ASSIGNMENT:
State how many lines in the following entries hold the word "agent". The reply is that number only.

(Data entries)
★ ★ ★ ★ ★
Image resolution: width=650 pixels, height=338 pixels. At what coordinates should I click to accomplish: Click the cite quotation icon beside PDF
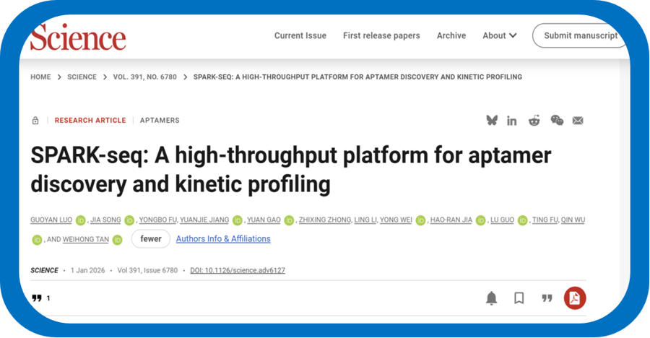click(x=547, y=298)
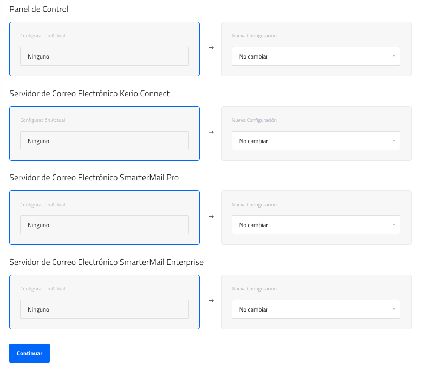
Task: Click the arrow icon in Kerio Connect row
Action: [211, 132]
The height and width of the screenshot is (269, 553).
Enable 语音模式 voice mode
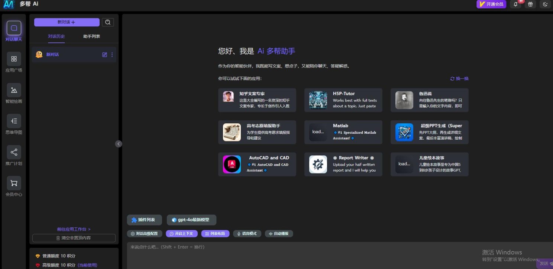point(247,233)
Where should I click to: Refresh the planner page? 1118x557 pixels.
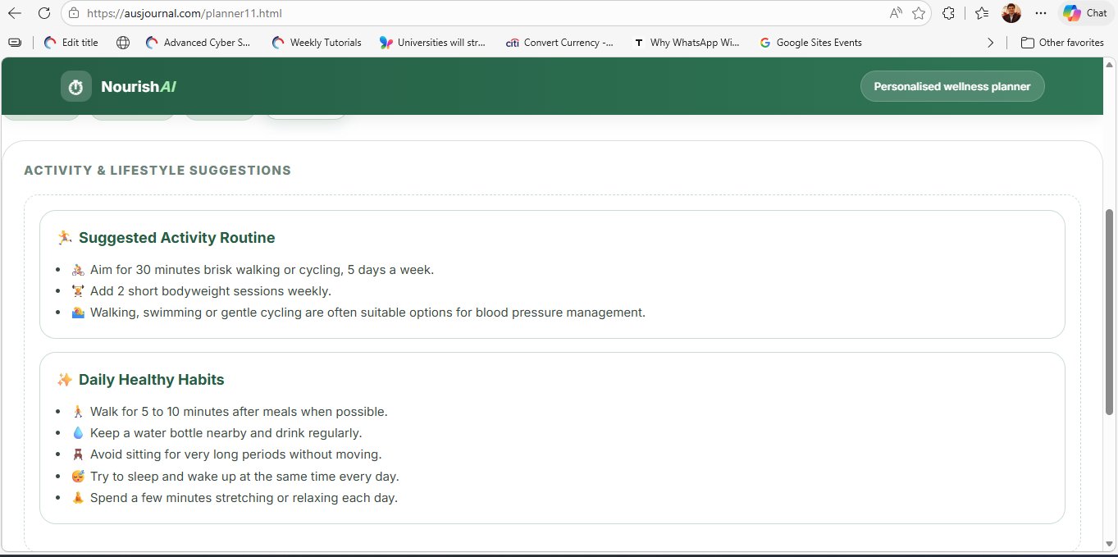click(x=44, y=13)
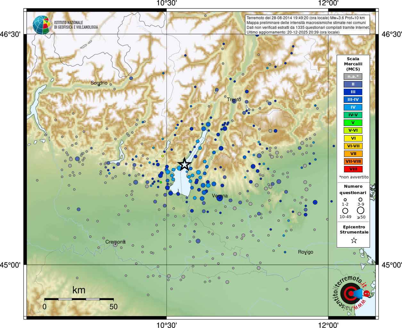
Task: Click the km scale bar
Action: click(79, 299)
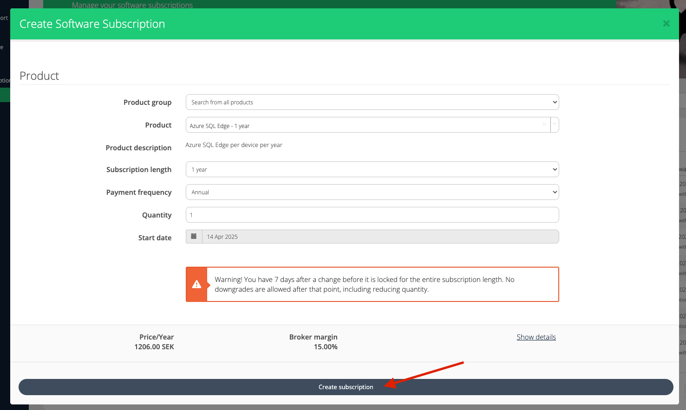
Task: Click the Create Software Subscription title
Action: [x=92, y=24]
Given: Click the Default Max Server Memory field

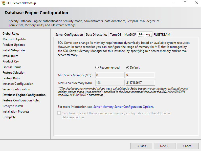Looking at the screenshot, I should click(140, 83).
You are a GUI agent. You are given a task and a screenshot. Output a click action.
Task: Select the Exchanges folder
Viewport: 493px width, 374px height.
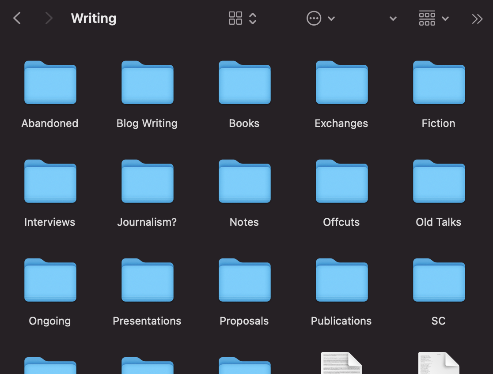(341, 83)
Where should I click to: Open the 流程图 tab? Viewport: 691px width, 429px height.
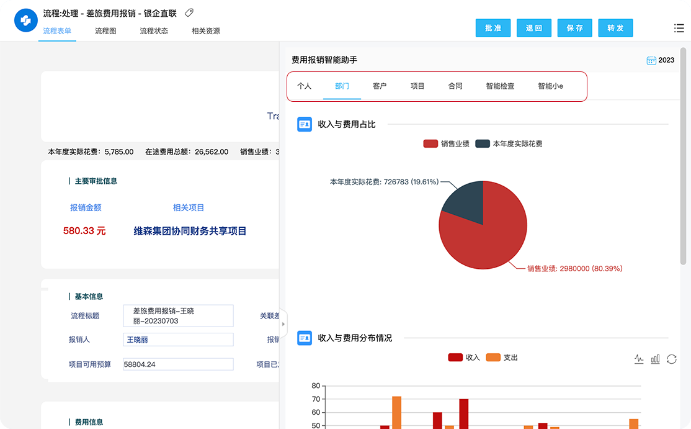point(105,31)
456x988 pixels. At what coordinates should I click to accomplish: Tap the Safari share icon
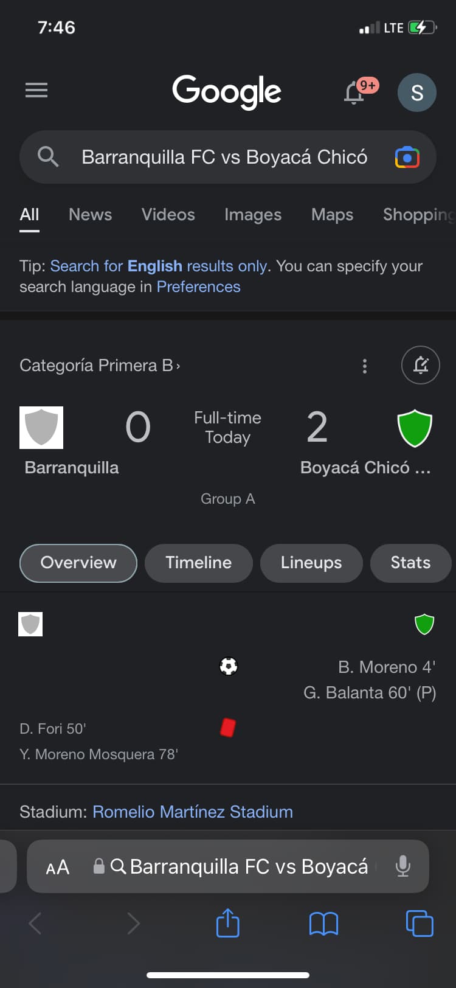(x=228, y=923)
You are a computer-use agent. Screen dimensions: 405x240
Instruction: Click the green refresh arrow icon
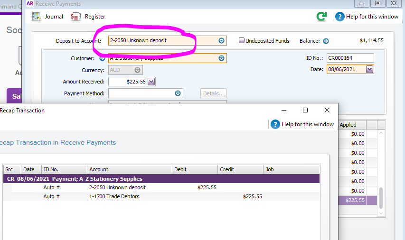321,17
★ ★ ★ ★ ★
TASK OUTPUT:
2